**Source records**
◇ ◇ ◇ ◇
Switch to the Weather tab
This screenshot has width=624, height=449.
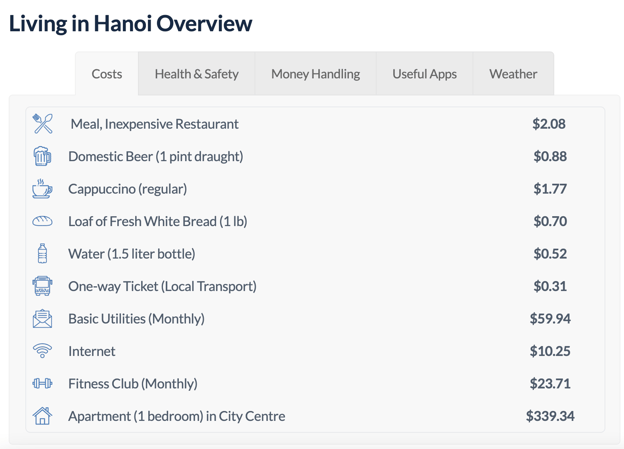[x=513, y=74]
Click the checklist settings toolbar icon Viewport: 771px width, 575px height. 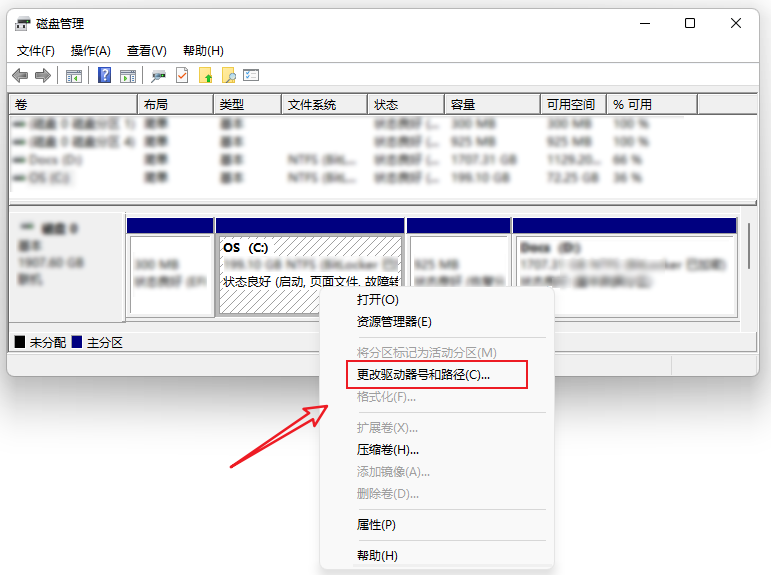point(251,76)
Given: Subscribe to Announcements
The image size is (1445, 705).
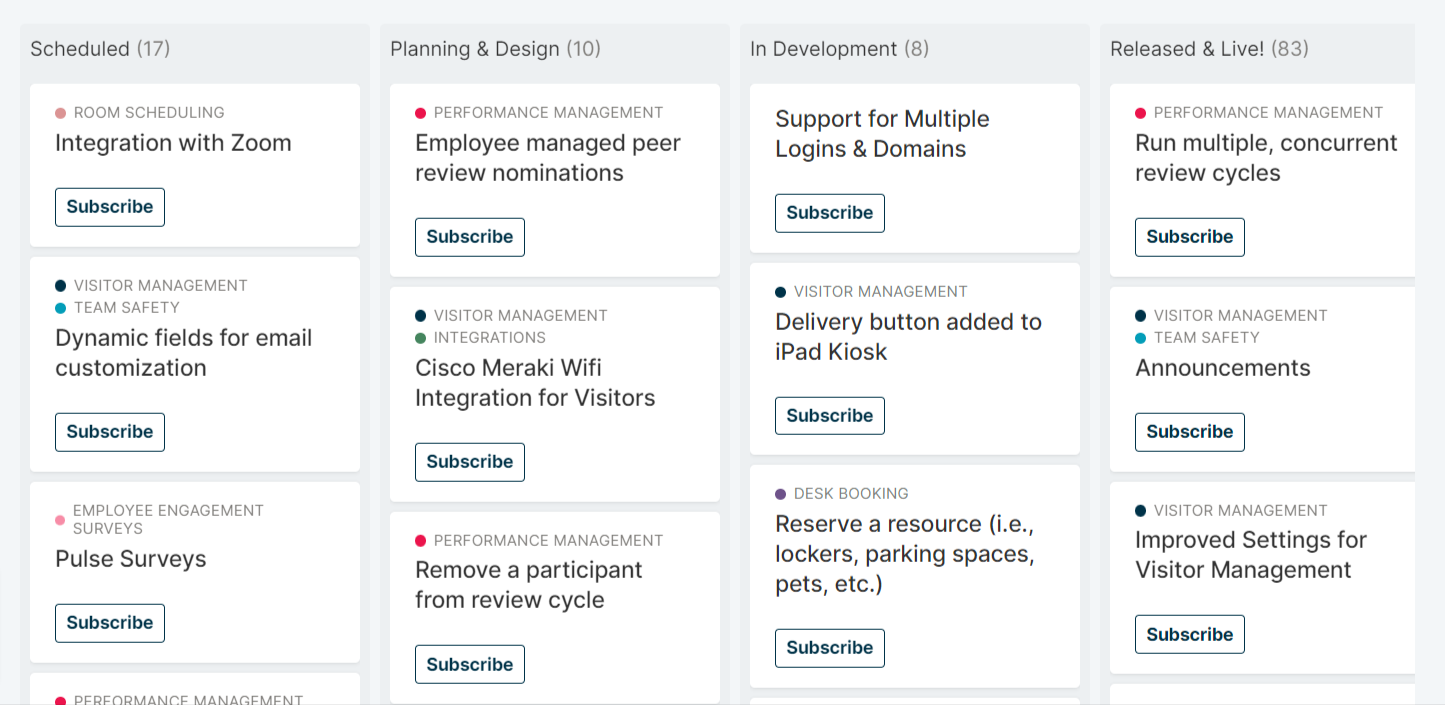Looking at the screenshot, I should click(x=1190, y=431).
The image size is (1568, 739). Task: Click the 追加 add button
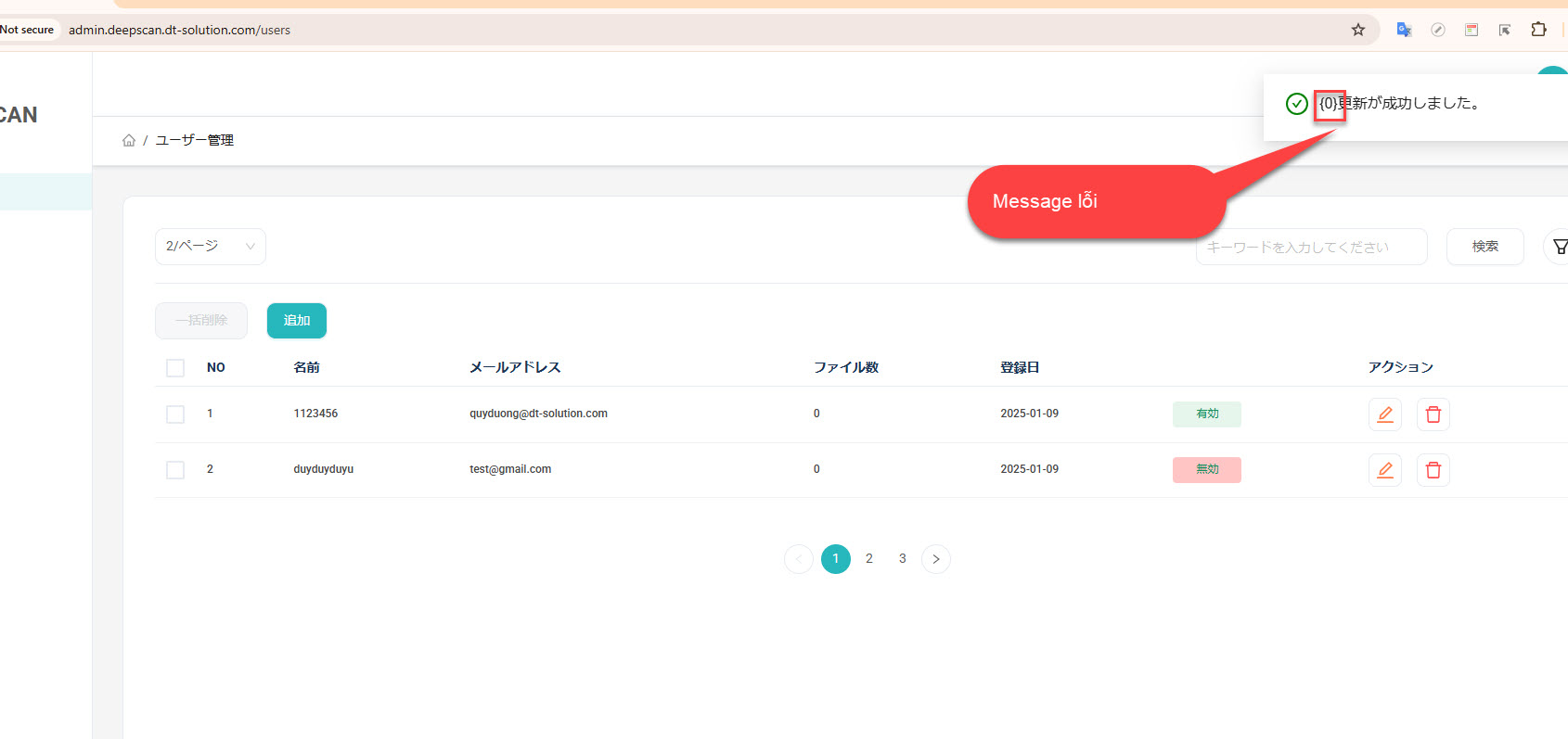point(296,321)
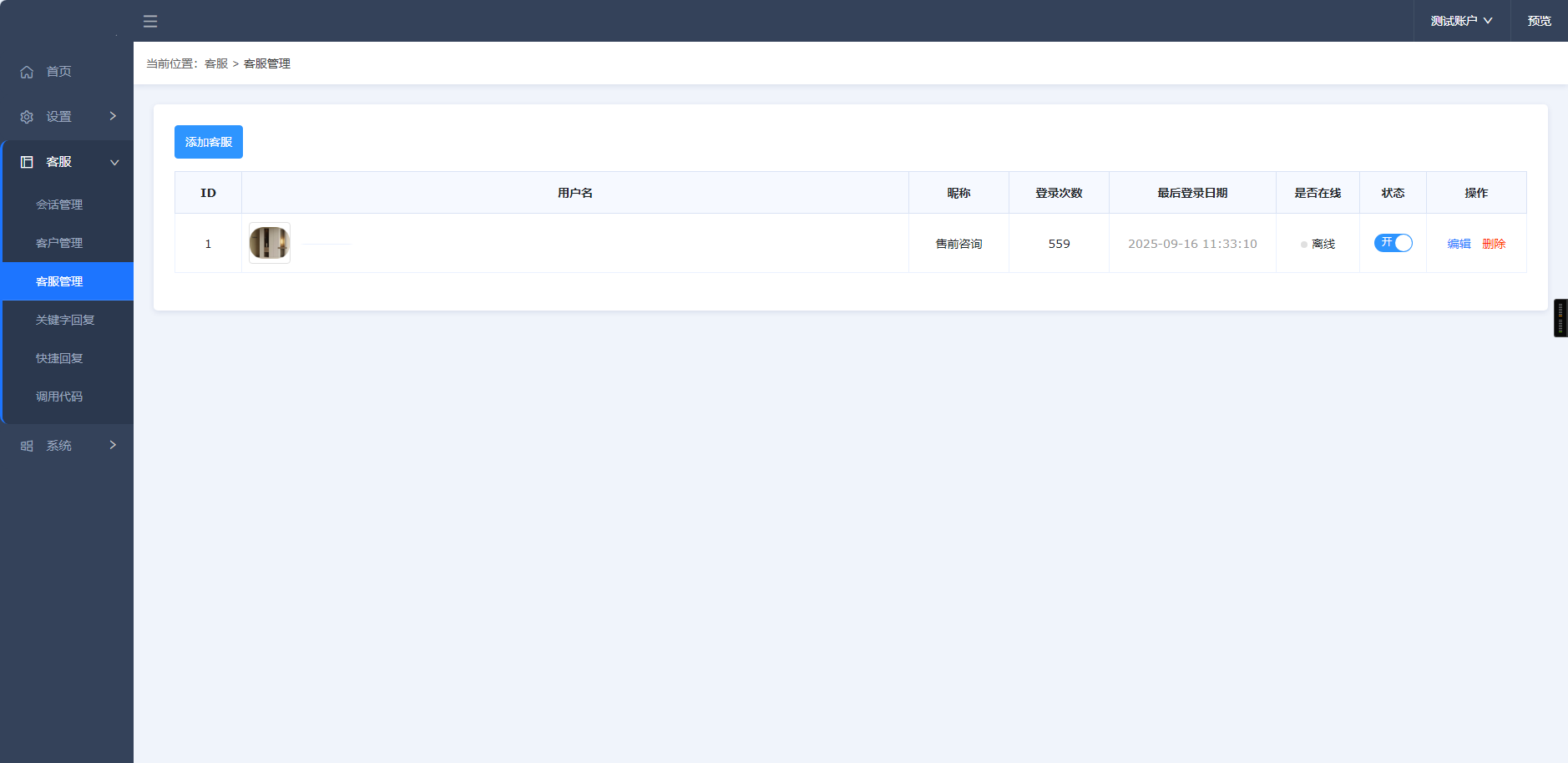This screenshot has height=763, width=1568.
Task: Click the black side handle on right edge
Action: point(1560,318)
◇ ◇ ◇ ◇
**REQUIREMENT**
Leave the pictures out, then output exactly the lines from the "The image size is (1568, 739)." line through the end of the records above, and no others.

**TASK SOLUTION**
The image size is (1568, 739). Task: Click the 追加 add button
point(296,321)
This screenshot has height=763, width=1568.
Task: Click the black side handle on right edge
Action: point(1560,318)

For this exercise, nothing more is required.